Thursday, 23 August 2018

Crushed

         Heyyyyyyyyyyyyy, today is the day that I will be leaving my house that I have been since 4 months ago. Frankly,I didn't know what I did during all those time,it felt like just yesterday I was happily packing all my stuff to move out from kuaz forevaar and know I am packing for my degree at uitm.

         Distraught,anxious,sad,melancholic,and angst is the feeling that have been surrounding me for the past few days.If I can turn back the time,I want to do it all over again but I can't.It's IMPOSSIBLE. Yeah I know.

          I'm gonna miss everybody plus everything and every little memories I'll remember and for sure I'm gonna cry during my first night without my family.I wish that time can stop. I don't know how people actually can survive this type of feeling you know...the feeling of leaving your family behind..it just never gets easier.

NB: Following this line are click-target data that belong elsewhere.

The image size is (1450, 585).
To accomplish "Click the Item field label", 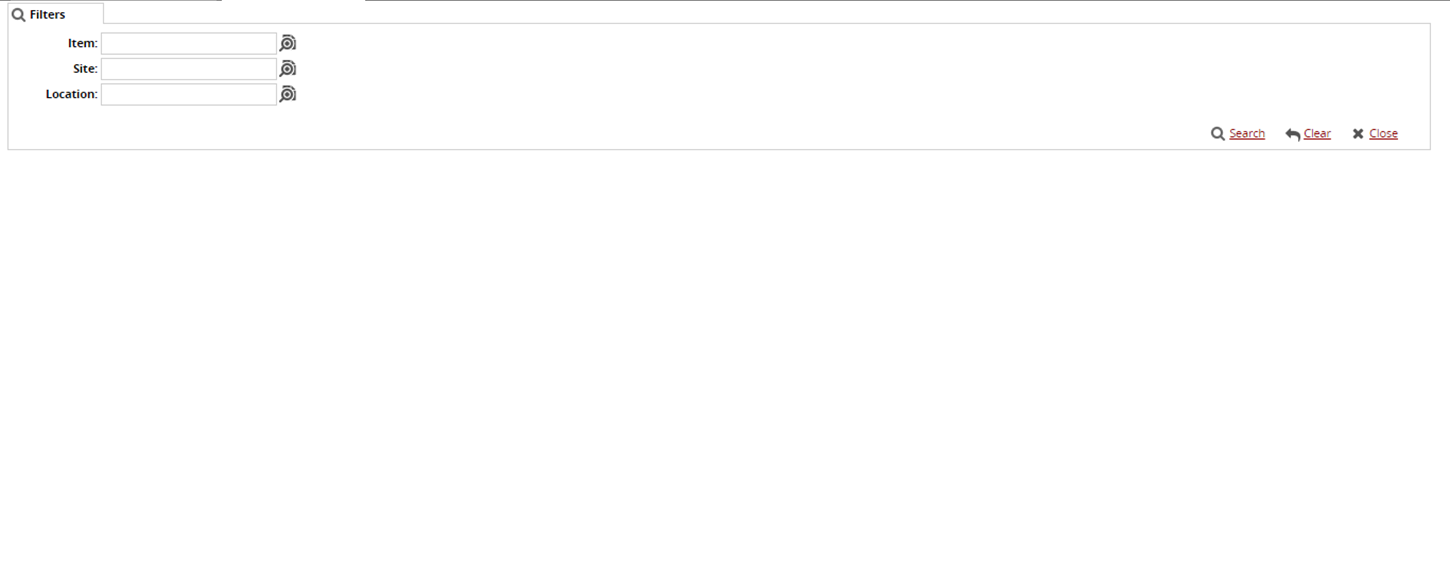I will coord(82,43).

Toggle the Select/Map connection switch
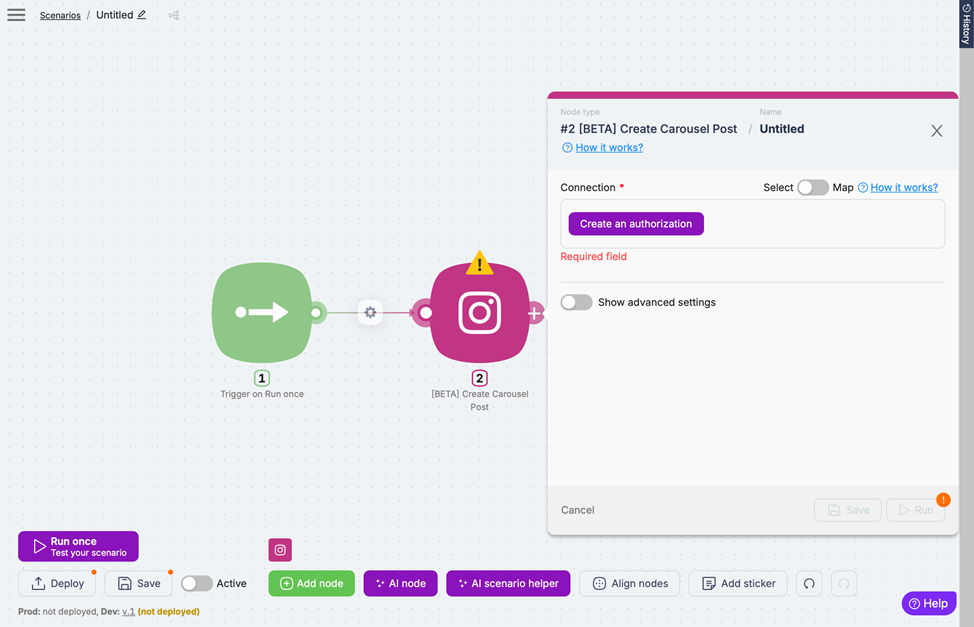pyautogui.click(x=812, y=188)
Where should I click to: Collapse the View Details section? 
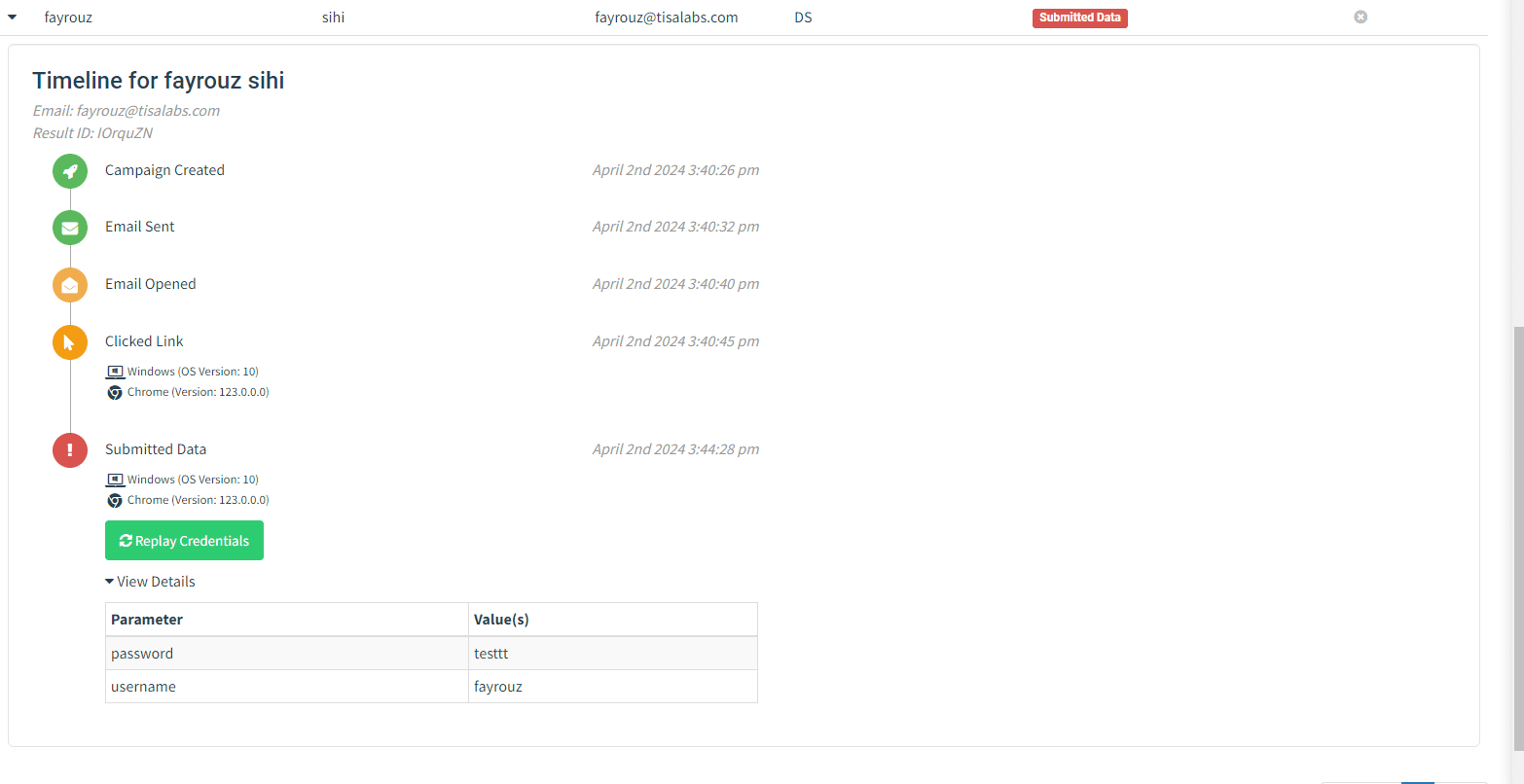point(109,581)
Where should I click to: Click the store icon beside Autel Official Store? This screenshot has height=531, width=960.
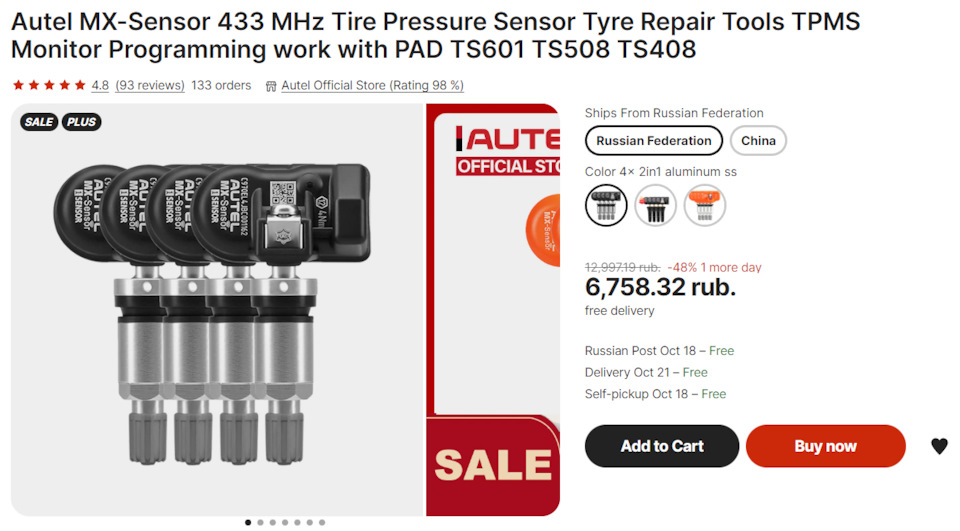click(x=271, y=86)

           I think I'm gonna write all the things that I'd done for the past few months...


Wednesday, 15 August 2018

Reminder For Myself

This is just a list of words that I tried to remembere yesterday,so I'm gonna write it up here just for fun..Oh and countdown to enter degree in less than a week..


  1. epitome
  2. tenure
  3. spearhead
  4. etiquette
  5. probe
  6. pragmatic
  7. labyrinth
  8. resilient
  9. amiss
  10. distraught
  11. strife
  12. bestow
  13. promise
  14. hog
  15. intermittent
  16. groggy
  17. ebb and flow
  18. conundrum
  19. hatred
  20. self-loathing
  21. loathe
  22. prevalent
  23. counter-intuitive
That's it! Now I'm gonna continue broadening my vocab more

Tuesday, 7 August 2018

MENTAL BREAKDOWN

Devastated,hatred,self-loathed,anger and more is all that I think about myself for the past couple of weeks.In about 18 days I will be gone to pursue my degree at UiTM,and frankly speaking I'm not prepared to leave and I felt everything happened too fast and I can't appreciate any single thing that occured in my life.

The day UPU result was released which is on 30th July which happened to be the day of my birthday is where my life fallen apart.I got course that I try to avoid the most and got rejected from my universities that I wanted to be for the next 5 years.Oh and the most fun thing is I got the last choice of my option in the upu result.Claps!

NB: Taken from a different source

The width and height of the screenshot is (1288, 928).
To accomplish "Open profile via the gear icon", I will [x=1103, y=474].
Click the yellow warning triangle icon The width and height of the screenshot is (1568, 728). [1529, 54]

So now,I just try to accept it and just believe that God has a better plan for me and maybe my luck/happiness/carrier/*anything that involve in a positive way is waiting for me.Honestly sometimes I felt that life is so UNFAIR,like some people just got whatever they want just like that,they're so lucky in any way,they have a happy decent life,everything seems to be so smooth for them,they don't have to experience all the difficulties,they don't have to work hard/keep asking for what they want and the list goes on and on.
But I know that probably my luck will come to me somebody and I just have to stay strong in order to face all the challenges that coming ahead and InsyaAllah one day everything will turn upside down and I will be free from this unfairness that I constantly felt.Amin.